> AIM OF THE EXERCISE: Return the material exactly. Every line must stay as it is.

Start of RECORDS FOR THE EXERCISE

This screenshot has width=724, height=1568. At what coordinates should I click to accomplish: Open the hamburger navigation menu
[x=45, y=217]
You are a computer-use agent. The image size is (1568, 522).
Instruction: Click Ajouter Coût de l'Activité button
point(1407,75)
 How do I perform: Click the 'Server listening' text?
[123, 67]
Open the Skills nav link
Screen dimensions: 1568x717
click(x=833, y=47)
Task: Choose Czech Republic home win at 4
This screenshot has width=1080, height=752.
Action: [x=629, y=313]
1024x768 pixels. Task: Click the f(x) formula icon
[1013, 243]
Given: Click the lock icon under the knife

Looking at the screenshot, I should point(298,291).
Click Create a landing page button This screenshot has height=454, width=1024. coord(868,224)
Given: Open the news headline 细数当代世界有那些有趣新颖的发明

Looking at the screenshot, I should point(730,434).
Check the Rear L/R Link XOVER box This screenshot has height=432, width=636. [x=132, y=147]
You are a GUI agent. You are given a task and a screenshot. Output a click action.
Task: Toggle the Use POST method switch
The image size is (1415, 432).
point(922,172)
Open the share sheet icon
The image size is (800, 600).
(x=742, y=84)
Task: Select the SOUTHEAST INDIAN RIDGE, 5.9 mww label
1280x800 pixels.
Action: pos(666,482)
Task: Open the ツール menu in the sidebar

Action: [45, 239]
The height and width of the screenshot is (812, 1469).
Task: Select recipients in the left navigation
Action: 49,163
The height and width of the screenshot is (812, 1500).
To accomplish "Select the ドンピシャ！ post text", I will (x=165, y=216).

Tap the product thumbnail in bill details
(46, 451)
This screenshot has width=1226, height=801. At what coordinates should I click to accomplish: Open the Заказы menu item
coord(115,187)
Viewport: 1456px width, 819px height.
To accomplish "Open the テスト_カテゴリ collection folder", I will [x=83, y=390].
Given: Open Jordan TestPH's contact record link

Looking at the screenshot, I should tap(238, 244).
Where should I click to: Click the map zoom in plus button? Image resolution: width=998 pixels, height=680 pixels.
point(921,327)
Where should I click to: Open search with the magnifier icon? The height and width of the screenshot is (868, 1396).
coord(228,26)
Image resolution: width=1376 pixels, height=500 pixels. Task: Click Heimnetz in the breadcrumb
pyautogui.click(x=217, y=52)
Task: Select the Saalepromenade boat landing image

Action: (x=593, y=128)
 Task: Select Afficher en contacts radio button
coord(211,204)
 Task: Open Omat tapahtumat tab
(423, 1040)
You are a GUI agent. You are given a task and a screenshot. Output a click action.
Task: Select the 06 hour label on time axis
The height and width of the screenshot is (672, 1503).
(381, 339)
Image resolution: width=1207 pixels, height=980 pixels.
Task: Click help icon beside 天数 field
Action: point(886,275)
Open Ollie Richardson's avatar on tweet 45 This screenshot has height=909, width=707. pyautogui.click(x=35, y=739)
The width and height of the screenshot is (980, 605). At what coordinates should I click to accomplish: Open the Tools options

End of RECORDS FOR THE EXERCISE

> ANSWER SPACE:
This screenshot has width=724, height=1568. At what coordinates should I click to accomplish: Open the hamburger navigation menu
[x=45, y=217]
You are a computer-use agent. The image size is (1568, 522).
Instruction: Click Ajouter Coût de l'Activité button
point(1407,75)
 How do I perform: Click the 'Server listening' text?
[123, 67]
Open the Skills nav link
Screen dimensions: 1568x717
click(x=833, y=47)
Task: Choose Czech Republic home win at 4
This screenshot has width=1080, height=752.
Action: [x=629, y=313]
1024x768 pixels. Task: Click the f(x) formula icon
[1013, 243]
Given: Click the lock icon under the knife

Looking at the screenshot, I should point(298,291).
Click Create a landing page button This screenshot has height=454, width=1024. coord(868,224)
Given: Open the news headline 细数当代世界有那些有趣新颖的发明

Looking at the screenshot, I should point(730,434).
Check the Rear L/R Link XOVER box This screenshot has height=432, width=636. [x=132, y=147]
You are a GUI agent. You are given a task and a screenshot. Output a click action.
Task: Toggle the Use POST method switch
The image size is (1415, 432).
point(922,172)
Open the share sheet icon
The image size is (800, 600).
(x=742, y=84)
Task: Select the SOUTHEAST INDIAN RIDGE, 5.9 mww label
1280x800 pixels.
Action: pos(666,482)
Task: Open the ツール menu in the sidebar

Action: [45, 239]
The height and width of the screenshot is (812, 1469).
Task: Select recipients in the left navigation
Action: 49,163
The height and width of the screenshot is (812, 1500).
To accomplish "Select the ドンピシャ！ post text", I will (x=165, y=216).

Tap the product thumbnail in bill details
(46, 451)
This screenshot has width=1226, height=801. At what coordinates should I click to accomplish: Open the Заказы menu item
coord(115,187)
Viewport: 1456px width, 819px height.
To accomplish "Open the テスト_カテゴリ collection folder", I will [x=83, y=390].
Given: Open Jordan TestPH's contact record link

Looking at the screenshot, I should tap(238, 244).
Where should I click to: Click the map zoom in plus button? Image resolution: width=998 pixels, height=680 pixels.
point(921,327)
Where should I click to: Open search with the magnifier icon? The height and width of the screenshot is (868, 1396).
coord(228,26)
Image resolution: width=1376 pixels, height=500 pixels. Task: Click Heimnetz in the breadcrumb
pyautogui.click(x=217, y=52)
Task: Select the Saalepromenade boat landing image

Action: (x=593, y=128)
 Task: Select Afficher en contacts radio button
coord(211,204)
 Task: Open Omat tapahtumat tab
(423, 1040)
You are a GUI agent. You are given a task and a screenshot. Output a click action.
Task: Select the 06 hour label on time axis
The height and width of the screenshot is (672, 1503).
(381, 339)
Image resolution: width=1207 pixels, height=980 pixels.
Task: Click help icon beside 天数 field
Action: point(886,275)
Open Ollie Richardson's avatar on tweet 45 This screenshot has height=909, width=707. pyautogui.click(x=35, y=739)
The width and height of the screenshot is (980, 605). At what coordinates should I click to accomplish: Open the Tools options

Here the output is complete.